これが最新鋭。ミステリフリークが描く本格フリークス・ミステリ。

 本来ミステリは、一人または複数の犯人が存在していて、物語の最期に誰がどんな方法で犯行を犯したか。それを明確にして終わらせるのが主眼です。
 ところが、本作は警察各位が犯人特定、もしくは証明終わりQ,E,Dとしているところに探偵役があえて異を唱え、別の視点から見直させる。という狭義のミステリに対するアンチテーゼ的な作品になっています。

 一人称、語り部が双子の兄を偏執的に溺愛している女子高生。
 探偵役が交通事故のため片足を失くし、義足と杖なしでは歩けないため、自然と安楽椅子探偵。
 
 そのラブコメのようなやり取りも含めて、旧来のミステリファンだけでなく、あまり活字慣れしていない方も読みやすいです。
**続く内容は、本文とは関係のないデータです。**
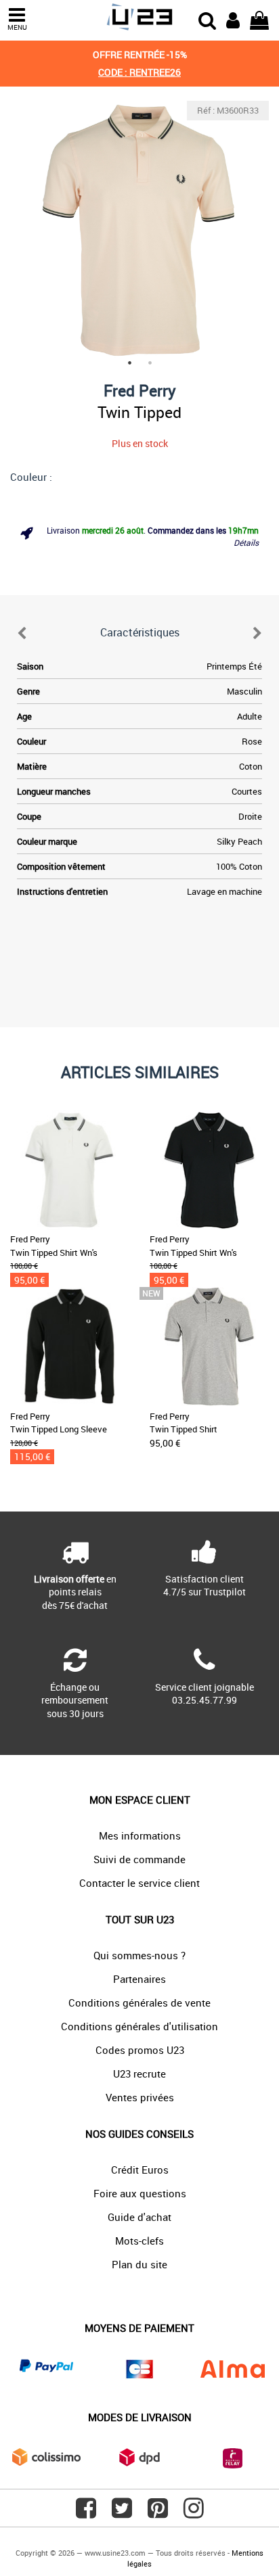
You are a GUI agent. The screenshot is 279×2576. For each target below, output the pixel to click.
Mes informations (140, 1835)
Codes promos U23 (139, 2050)
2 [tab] (149, 362)
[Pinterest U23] (158, 2513)
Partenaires (139, 1979)
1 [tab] (129, 362)
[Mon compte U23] (233, 19)
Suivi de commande (139, 1859)
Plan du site (139, 2264)
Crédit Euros (140, 2169)
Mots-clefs (139, 2240)
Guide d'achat (139, 2217)
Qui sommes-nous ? (139, 1955)
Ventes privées (140, 2097)
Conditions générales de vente (139, 2002)
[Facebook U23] (86, 2513)
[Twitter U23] (122, 2513)
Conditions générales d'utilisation (139, 2026)
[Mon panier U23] (259, 18)
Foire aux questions (139, 2193)
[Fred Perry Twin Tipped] (139, 230)
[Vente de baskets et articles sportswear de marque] (139, 17)
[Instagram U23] (194, 2513)
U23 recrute (139, 2073)
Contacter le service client (139, 1883)
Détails (246, 542)
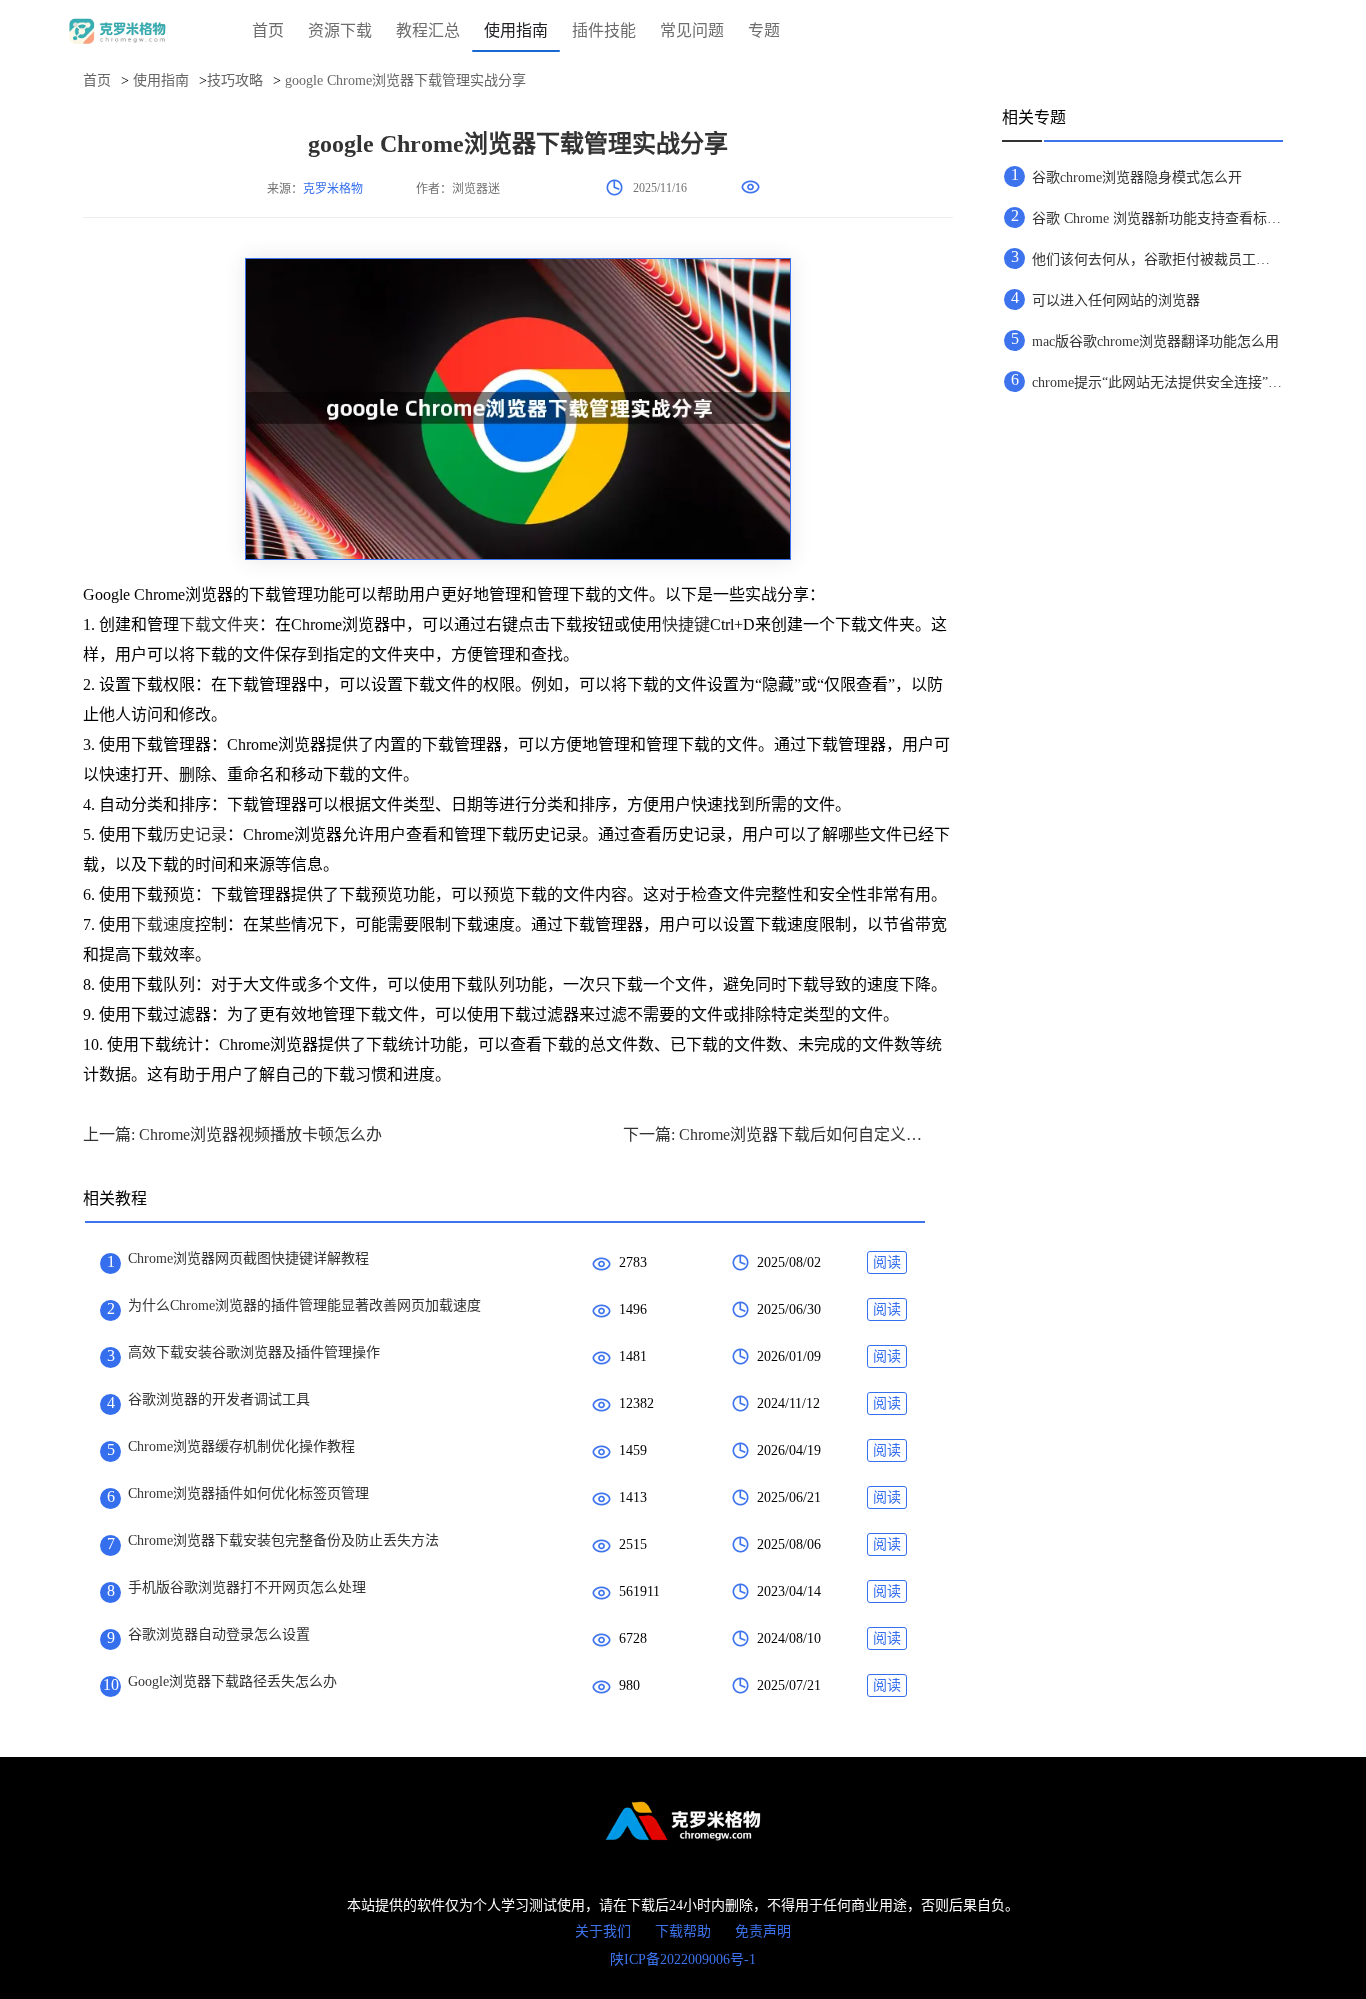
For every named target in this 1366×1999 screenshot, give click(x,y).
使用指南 (516, 30)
 内容も、行く先々で事件に出くわす『子供、少年は探偵あるある』に限らず、事件発生、容疑者の列挙、事件当時の状況説明を周知させ、それから解決編。
 そこからの――――というのが非常に巧みです。

 ただ解決、ではなくそこから敷衍させるようでいて、さらに謎を提示するアンチミステリ。
 謎解き好きな方、そうでない方、肉親を溺愛している方もどうぞ。